The reward map started with zeros. After each pile search, if the pile contained rewards, one 2-D Gaussian kernel centered at the searched pile and scaled with the number of rewards was added to the reward map. In the generative model of Fig. 4A-C, σ_rew, the standard deviation of the reward kernels was 1 pile = 0.3 m.

The proximity map consisted of one 2-D Gaussian kernel centered at the location of the currently searched pile. In the generative model of Fig. 4A-C, σ_prox, the standard deviation of the proximity kernel was 2 piles = 0.6 m.

In the generative model, the next pile was sampled from map_prob(x,y)^p. When p > 10, the generative model was almost deterministic, choosing arg max[map_prob(x,y)] as the next pile. For simulations in Fig. 4A-C, we used p = 5.

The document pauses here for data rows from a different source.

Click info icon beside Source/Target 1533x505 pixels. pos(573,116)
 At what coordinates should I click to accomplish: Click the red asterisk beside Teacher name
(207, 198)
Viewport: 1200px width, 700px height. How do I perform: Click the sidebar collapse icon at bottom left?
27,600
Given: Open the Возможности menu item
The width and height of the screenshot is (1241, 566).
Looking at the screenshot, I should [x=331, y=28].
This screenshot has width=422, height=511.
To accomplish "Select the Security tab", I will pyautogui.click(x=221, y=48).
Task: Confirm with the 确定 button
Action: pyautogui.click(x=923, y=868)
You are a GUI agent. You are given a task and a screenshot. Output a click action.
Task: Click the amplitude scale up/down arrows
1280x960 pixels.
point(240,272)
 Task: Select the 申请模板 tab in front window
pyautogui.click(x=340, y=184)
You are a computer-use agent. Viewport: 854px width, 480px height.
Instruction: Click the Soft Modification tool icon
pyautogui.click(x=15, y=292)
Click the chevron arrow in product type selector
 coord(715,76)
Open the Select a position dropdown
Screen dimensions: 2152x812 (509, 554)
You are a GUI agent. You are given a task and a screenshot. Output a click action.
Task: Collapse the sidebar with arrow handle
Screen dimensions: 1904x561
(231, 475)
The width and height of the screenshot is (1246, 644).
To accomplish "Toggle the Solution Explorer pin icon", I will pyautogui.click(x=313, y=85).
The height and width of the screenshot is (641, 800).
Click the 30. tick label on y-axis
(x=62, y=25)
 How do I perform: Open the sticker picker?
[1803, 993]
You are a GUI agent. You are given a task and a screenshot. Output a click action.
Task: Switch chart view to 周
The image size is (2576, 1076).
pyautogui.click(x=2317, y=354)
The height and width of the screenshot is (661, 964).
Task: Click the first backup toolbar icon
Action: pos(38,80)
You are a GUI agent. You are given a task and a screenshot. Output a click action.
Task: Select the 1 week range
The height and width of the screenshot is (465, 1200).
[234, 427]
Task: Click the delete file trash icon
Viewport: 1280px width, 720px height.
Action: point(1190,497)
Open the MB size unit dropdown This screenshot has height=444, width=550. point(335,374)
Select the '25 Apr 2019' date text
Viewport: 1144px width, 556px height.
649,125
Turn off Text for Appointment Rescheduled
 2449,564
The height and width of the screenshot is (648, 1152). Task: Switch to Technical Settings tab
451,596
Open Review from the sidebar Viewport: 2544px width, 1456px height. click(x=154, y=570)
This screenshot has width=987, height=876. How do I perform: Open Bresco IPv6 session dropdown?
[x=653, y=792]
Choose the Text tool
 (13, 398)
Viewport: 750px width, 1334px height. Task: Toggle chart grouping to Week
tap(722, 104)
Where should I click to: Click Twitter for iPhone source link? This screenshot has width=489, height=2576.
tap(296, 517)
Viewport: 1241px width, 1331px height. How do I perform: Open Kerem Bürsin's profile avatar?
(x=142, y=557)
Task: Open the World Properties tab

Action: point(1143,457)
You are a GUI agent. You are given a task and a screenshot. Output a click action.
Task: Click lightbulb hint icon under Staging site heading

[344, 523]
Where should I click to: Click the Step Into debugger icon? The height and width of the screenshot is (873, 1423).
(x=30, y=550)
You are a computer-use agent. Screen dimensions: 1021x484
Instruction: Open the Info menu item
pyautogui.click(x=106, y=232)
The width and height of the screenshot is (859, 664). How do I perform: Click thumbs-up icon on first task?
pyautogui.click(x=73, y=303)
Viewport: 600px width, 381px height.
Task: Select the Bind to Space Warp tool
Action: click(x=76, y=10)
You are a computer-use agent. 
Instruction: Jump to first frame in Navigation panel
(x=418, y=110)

Fitting the kernel-based spatial model to the experimental data

We used a maximum likelihood approach to fit the model to the experimental data. We calculated the LL, the log-likelihood of map_prob(w_info w_rew, σ_info σ_rew, σ_prox). w_prox was set so that w_info + w_rew + w_prox = 1. map_prob was computed for each foraging step by updating ambiguity, reward, and proximity maps from the previous step and re-normalizing map_prob to have a sum of 1. We chose each of σ_ambiguity, σ_rew, and σ_prox from a list of 11 values: 0.1, 0.4, 0.7, 1, 1.3, 1.6, 1.9, 3, 4, 5, and 6 (going through all 1331 possible permutations), then used fmincon function in Matlab® to find w_info w_rew to minimize −LL, constraining the free parameters to [0,1]. We used only one initial set of values because map_prob has only one global maximum in the 2-dimensional space of w_info and w_rew. After going through all 1331 permutations of σ_ambiguity, σ_rew, and σ_prox, we chose these 3 parameters to maximize LL. For cross-validating the model, we repeated this procedure for 100 random subsets of pile searches for each monkey, each containing 80% of the total number of pile searches.

Statistical analysis

A two-sided Wilcoxon signed-rank test was used, except where another test was indicated. When multiple data groups were compared, false discovery rate (FDR) correction for multiple comparisons (Benjamini and Hochberg 1995) was used to correct the p-values.